California’s AB716: The Product of a Dystopian Healthcare System

(Los Angeles Times/Getty Images)

The healthcare system has arguably become the United States’ most heated policy battleground in recent months. The Luigi Mangione saga and its aftermath placed healthcare squarely at the forefront of national political discourse, reigniting public anger about the basic (and absurd) question of whether people should be able to afford staying alive.

California Assembly Bill 716 hasn’t gotten much national coverage, but it’s a striking case study in how the for-profit healthcare model disguises dysfunction as reform. It exemplifies how attempts to “fix” a broken system rarely question the system itself, they just smooth over its sharpest edges to maintain profit. In this case, it’s a neat trick: a law designed to “protect” patients from surprise ambulance billing, which in practice ends up punishing those with insurance.

I came across a video on Instagram posted by Robby Witt, an actor and content creator that occasionally publishes media breaking down complex consumer issues. In it, he’s on the phone with a healthcare insurance representative, trying to understand why his ambulance bill increased after his insurance was applied. Initially, Witt’s ambulance ride cost around $600. But after providing his insurance details, the total due ballooned to nearly $1,300. Rightfully baffled, Witt called the insurance company to ask why he was paying more for being insured.

The representative calmly explained: the actual cost of the ambulance was over $2,300. Because Witt was insured, the bill went through a contracted insurance adjustment, which meant the insurer covered only around $1,000, leaving him to pay the remaining $1,300. An uninsured person, on the other hand, would have automatically qualified for a discount, reducing their bill to around $600. Witt, stunned, asked plainly: “So I pay more with insurance than I would without it?” He followed it up with a more alarming question: “Should I cancel my insurance to pay less?”

His tone stayed dry and composed throughout, but the exchange felt like a live performance of American policy absurdism. It wasn’t just the story that shocked people, it was how calmly normalized it all seemed to the person explaining it.

The representative cited California Assembly Bill 716 as the reason for this counterintuitive billing logic. The law, which went into effect on January 1, 2024, was designed to end surprise billing for ground ambulance services. The headline promise was patient protection, shielding Californians from financial ruin after calling 911. In theory, AB716 ensures that insured patients only pay the in-network cost-sharing amount for ambulance services, even if the ambulance company is out-of-network. Insurers are supposed to cover the difference between that and the “reasonable” local rate.

It sounds like progress. And in some ways, it is: patients are no longer vulnerable to collections, credit damage, or bankruptcy from a single ambulance ride. For the uninsured, the law guarantees they’ll be charged the Medicare or Medi-Cal rate, usually the lowest baseline possible.
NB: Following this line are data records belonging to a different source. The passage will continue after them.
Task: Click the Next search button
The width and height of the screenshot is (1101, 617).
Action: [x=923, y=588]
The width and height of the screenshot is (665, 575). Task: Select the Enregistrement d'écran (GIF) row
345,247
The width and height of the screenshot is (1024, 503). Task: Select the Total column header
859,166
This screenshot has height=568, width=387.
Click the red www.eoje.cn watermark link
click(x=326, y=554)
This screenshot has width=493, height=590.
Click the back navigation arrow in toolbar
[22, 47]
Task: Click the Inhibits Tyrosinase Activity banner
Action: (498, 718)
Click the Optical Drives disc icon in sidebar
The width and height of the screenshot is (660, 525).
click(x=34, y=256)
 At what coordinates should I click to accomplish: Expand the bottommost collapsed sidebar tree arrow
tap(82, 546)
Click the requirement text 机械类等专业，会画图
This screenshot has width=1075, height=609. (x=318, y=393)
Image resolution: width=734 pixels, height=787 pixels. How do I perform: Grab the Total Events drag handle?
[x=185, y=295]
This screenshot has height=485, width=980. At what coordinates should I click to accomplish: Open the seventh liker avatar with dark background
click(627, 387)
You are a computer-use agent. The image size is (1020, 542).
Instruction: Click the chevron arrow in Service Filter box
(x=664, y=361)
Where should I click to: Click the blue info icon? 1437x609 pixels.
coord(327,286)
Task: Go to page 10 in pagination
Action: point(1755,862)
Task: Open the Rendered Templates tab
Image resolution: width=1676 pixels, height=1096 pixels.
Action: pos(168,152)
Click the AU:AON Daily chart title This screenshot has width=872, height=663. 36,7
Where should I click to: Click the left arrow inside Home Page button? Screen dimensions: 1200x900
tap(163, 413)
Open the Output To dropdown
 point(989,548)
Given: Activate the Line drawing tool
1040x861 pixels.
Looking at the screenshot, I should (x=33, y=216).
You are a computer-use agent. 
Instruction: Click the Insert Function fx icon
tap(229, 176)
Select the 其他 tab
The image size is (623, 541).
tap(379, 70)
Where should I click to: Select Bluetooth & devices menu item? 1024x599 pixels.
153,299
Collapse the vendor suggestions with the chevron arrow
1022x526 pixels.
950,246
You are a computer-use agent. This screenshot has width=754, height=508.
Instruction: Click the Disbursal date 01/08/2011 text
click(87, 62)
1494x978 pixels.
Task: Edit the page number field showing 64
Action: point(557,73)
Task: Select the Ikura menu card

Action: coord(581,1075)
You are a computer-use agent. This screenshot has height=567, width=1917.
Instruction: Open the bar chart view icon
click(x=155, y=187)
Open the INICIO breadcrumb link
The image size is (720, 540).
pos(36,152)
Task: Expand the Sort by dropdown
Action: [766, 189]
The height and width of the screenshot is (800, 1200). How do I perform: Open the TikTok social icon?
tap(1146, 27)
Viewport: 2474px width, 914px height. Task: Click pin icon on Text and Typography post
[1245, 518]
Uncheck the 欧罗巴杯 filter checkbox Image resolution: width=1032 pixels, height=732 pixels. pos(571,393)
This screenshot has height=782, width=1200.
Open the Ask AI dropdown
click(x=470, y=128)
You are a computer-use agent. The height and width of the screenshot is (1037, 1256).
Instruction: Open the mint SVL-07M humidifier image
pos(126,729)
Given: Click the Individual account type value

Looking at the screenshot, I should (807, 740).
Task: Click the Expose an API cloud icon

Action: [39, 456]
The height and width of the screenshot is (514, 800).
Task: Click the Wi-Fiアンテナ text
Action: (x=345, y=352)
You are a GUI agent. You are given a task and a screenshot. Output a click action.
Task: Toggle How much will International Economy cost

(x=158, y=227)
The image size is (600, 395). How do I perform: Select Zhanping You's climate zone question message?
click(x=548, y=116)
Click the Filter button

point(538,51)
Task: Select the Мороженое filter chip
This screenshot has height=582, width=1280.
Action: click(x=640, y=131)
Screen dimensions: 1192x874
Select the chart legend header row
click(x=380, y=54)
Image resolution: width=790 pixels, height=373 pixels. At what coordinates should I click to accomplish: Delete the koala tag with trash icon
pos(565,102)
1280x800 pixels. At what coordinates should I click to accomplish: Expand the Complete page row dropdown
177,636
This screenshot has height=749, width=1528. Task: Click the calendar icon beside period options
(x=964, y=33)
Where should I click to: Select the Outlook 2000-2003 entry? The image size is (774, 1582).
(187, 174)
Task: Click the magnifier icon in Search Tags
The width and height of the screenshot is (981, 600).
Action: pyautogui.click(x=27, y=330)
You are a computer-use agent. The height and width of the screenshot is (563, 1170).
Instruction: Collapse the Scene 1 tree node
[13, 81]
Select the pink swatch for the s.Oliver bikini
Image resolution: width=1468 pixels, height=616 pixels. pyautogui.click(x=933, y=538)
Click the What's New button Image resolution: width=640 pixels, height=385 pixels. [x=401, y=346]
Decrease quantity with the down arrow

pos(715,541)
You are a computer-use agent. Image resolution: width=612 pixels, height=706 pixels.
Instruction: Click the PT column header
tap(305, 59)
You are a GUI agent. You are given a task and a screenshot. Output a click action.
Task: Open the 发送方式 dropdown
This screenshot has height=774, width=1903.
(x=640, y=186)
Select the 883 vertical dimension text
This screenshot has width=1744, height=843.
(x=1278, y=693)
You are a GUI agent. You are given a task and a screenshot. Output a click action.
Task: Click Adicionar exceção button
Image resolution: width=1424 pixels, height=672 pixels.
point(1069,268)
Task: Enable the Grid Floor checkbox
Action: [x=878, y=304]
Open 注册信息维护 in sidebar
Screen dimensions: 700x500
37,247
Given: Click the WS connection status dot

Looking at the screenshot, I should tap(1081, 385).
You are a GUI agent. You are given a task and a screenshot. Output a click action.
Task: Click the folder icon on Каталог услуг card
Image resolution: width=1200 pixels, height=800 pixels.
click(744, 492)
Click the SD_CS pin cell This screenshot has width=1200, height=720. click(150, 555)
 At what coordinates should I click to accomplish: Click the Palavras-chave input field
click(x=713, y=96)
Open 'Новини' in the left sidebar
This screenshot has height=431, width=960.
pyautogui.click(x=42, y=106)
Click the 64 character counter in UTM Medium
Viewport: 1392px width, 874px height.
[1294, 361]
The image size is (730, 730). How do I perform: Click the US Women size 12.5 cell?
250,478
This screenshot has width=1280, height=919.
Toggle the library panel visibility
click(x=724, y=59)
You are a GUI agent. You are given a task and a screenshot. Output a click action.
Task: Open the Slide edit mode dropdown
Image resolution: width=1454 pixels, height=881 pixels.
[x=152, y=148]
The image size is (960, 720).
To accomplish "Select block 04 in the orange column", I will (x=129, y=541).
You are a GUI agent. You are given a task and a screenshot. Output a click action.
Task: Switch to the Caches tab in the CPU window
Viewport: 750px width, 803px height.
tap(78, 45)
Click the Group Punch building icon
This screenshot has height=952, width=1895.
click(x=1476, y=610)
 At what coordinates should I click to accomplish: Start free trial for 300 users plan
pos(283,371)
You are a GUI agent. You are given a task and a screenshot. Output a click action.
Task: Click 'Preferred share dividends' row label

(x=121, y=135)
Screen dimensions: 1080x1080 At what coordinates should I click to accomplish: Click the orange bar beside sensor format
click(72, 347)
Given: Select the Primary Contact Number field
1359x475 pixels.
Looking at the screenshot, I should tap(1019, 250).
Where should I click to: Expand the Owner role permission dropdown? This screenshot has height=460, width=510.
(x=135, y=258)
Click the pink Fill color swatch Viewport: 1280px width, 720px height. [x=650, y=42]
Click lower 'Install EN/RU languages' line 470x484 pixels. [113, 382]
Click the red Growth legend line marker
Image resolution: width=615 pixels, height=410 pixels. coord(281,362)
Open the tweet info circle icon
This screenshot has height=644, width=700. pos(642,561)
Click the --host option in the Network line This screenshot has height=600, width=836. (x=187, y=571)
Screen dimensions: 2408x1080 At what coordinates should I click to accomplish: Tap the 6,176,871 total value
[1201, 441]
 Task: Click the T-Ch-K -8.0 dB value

But in many cases, especially in cities like Los Angeles where ambulance providers are privatized and operate outside standard networks, insurance companies negotiate bizarre reimbursement rates that leave patients with higher out-of-pocket costs than if they had no insurance at all. The logic flips: the insured become the overcharged.

Which raises a deeper question: if having insurance actually makes you more financially vulnerable in emergency situations, what exactly is the product you’re buying?

That’s where AB716 becomes something more troubling than a flawed bill, it becomes a case of health-washing. That is, a policy marketed as reform, but which ultimately preserves the financial relationships between insurers, providers, and private equity at the expense of the patient. It gives lawmakers a win to campaign on, without doing the more politically risky work of breaking with the for-profit model itself.

This isn’t new. It’s part of a long pattern where incremental “fixes” are applied to a structurally exploitative healthcare system: patches that protect capital while selling the illusion of consumer rights. In this case, the illusion is that insurance equals protection. But for patients like Witt, the protection may seem more like a trap.

Realizing this can be just as damaging mentally as it is financially, it’s confusing and discouraging. People are told that getting insurance is the responsible thing to do — a basic step toward stability and security. But when following that advice leads to higher costs, it undermines trust in the system and sends a clear message: doing everything right doesn’t protect you. In some cases, it actually makes things worse, and you’re punished for participating in the system at all.

If more people start to realize they’re financially better off without insurance, it poses an existential threat not just to the healthcare industry, but to the political class that has built careers defending it. Laws like AB716 are meant to defuse that threat, to make the system seem just tolerable enough to endure. But the cracks are showing.

Witt’s story didn’t go viral just because it was shocking. It went viral because it was familiar.